К счастью, звонок прервал все эти вопросы и недоразумения. Мы наскоро выпили и поспешили в вагон, причем я на ходу представил друг другу Стрекозу и Прокопа. В вагоне мы уж нашли восточного человека, уже расположившегося на своем месте. Прокоп тотчас же подошел к нему и поблагодарил за внимание, на что восточный человек отвечал, щелкнув пальцами по подушке соседнего места, как бы приглашая его сесть рядом.
Некоторое время Прокоп пытался завести разговор и, как всегда водится в подобных случаях, выдумал даже какой-то совершенно своеобразный язык для объяснения с восточным человеком.
– Далеко? луан? – начал он, несколько раз махнув в воздухе рукой куда-то вдаль.
Восточный человек засмеялся в ответ и тоже махнул рукой.
– Дела есть? афер иль-я?
Восточный человек продолжал махать рукой.
– И я тоже туда! е муа осси леба̀! Я без дела! комса̀!
Но восточный человек, по-видимому, ничего не понимал и только смотрел как-то удивительно весело, раскрыв рот до ушей.
– Не понимаешь? Ну, нечего делать, давай так сидеть; друг на дружку смотреть будем!
И в самом деле начали смотреть друг на друга, и вдруг им сделалось до того по душе, что оба расхохотались. За ними расхохотались и другие, так что даже Надежда Лаврентьевна полюбопытствовала и высунула через дверь голову из своего купе.
– А вот это – ма фам! – как-то совсем неожиданно представил ее Прокоп восточному человеку.
– Наденька! поди к нам!
Надежда Лаврентьевна взошла к ним.
– Вот это – принц! а вот это – ма фам! – продолжал Прокоп.
Надежда Лаврентьевна ничего не понимала и конфузилась. Восточный человек быстро вскочил с места, отвернул полу своего халата, порылся в кармане штанов и подал Надежде Лаврентьевне кусок шепталы, держа его между двух пальцев.
– Бери! после выбросишь! – разрешил Прокоп недоумение жены своей. – Принц он!
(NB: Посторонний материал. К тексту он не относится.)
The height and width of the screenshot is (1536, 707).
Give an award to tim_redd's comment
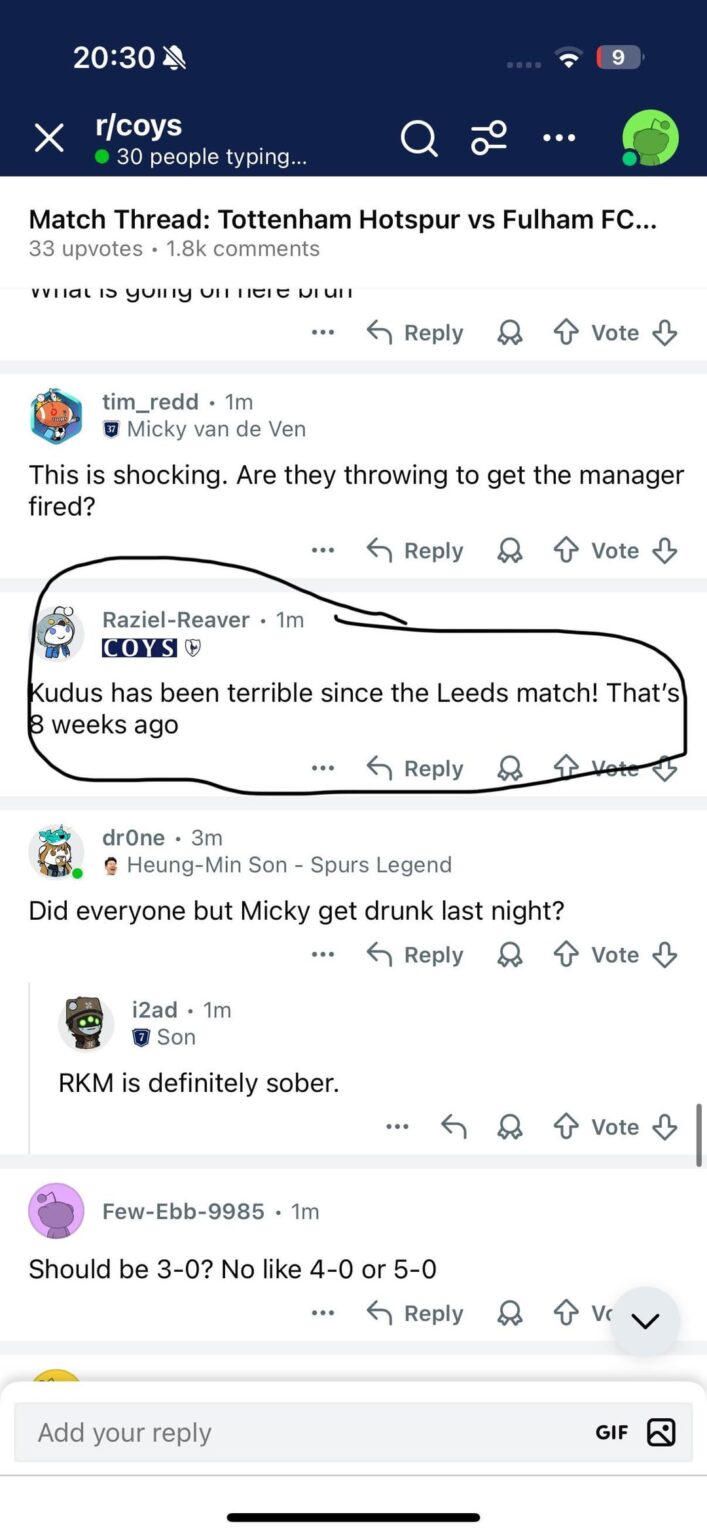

Ишь ведь куда, свиное ухо, гостинцы вздумал прятать! в штаны!
Но как ни весело было восточному человеку, и как ни мало требователен был с своей стороны и Прокоп насчет удовольствий, однако и ему надоело смотреть на принца и смеяться.
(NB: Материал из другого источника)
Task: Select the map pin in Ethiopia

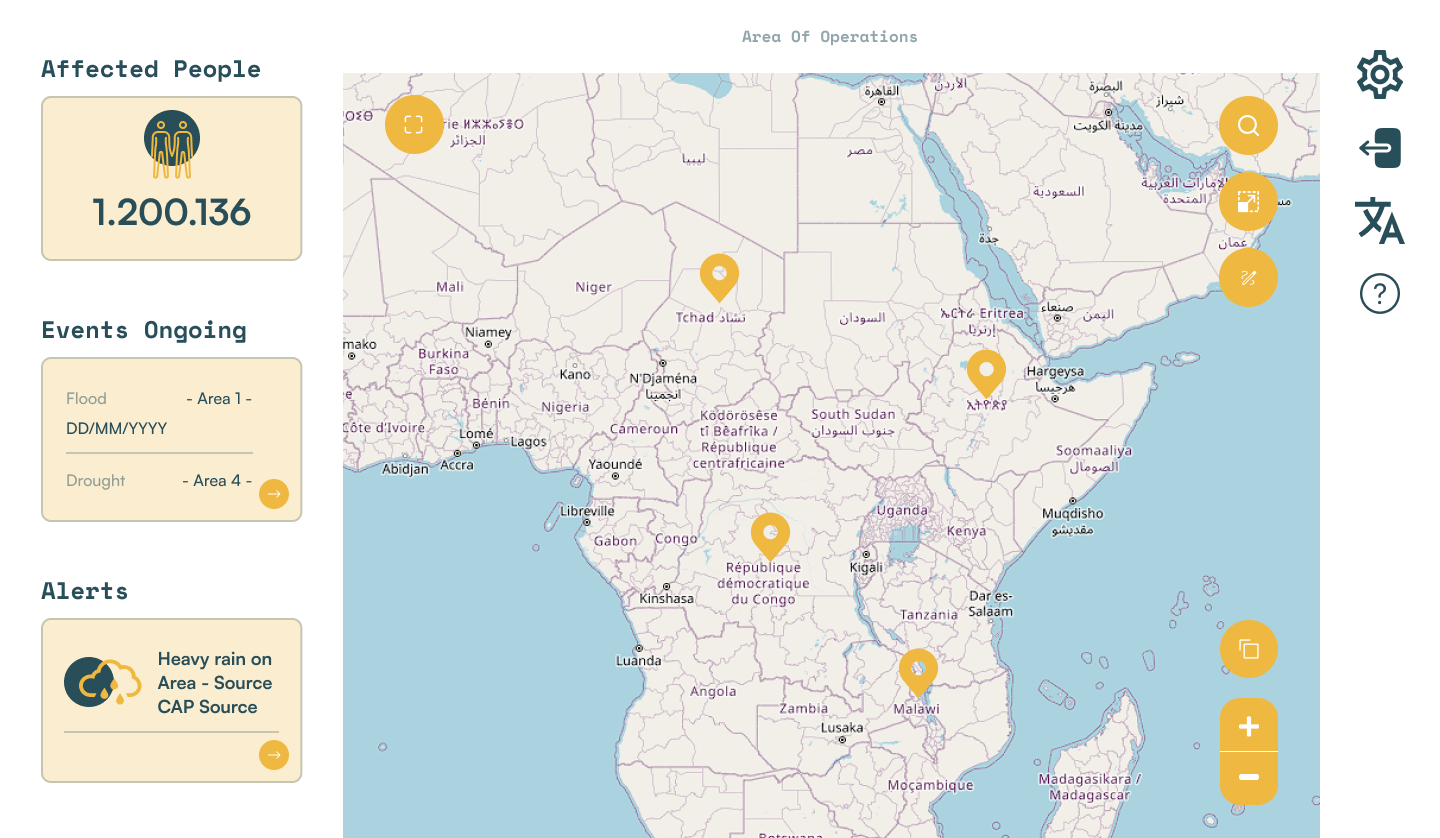Action: 986,371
– Будет, брат! – сказал он, – после, коли еще захочется, давай опять!
А мне было еще тяжелее, потому что ко мне подсел Стрекоза и все допрашивал, почему я его не уважаю.
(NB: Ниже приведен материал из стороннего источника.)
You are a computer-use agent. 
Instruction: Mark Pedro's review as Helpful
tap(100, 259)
– Из чего же вы заключаете это? – оправдывался я.
– Да нет, я по глазам вижу. Скажите же, отчего вы меня не уважаете?
Я бился как рыба об лед, стремясь ежели не разуверить, то, по крайней мере, успокоить моего собеседника. Наконец, он видоизменил свой вопрос, предлагая его в той форме, какую он однажды уже высказал в зале вокзала:
– Вы мои последние распоряжения знаете?
Но, к счастию, в это время подошел к нам Прокоп, решившийся, по-видимому, расстаться с «принцем», и сказал:
– Черт их знает, эти татары! Вот и смеялся, кажется, а смерть как скучно!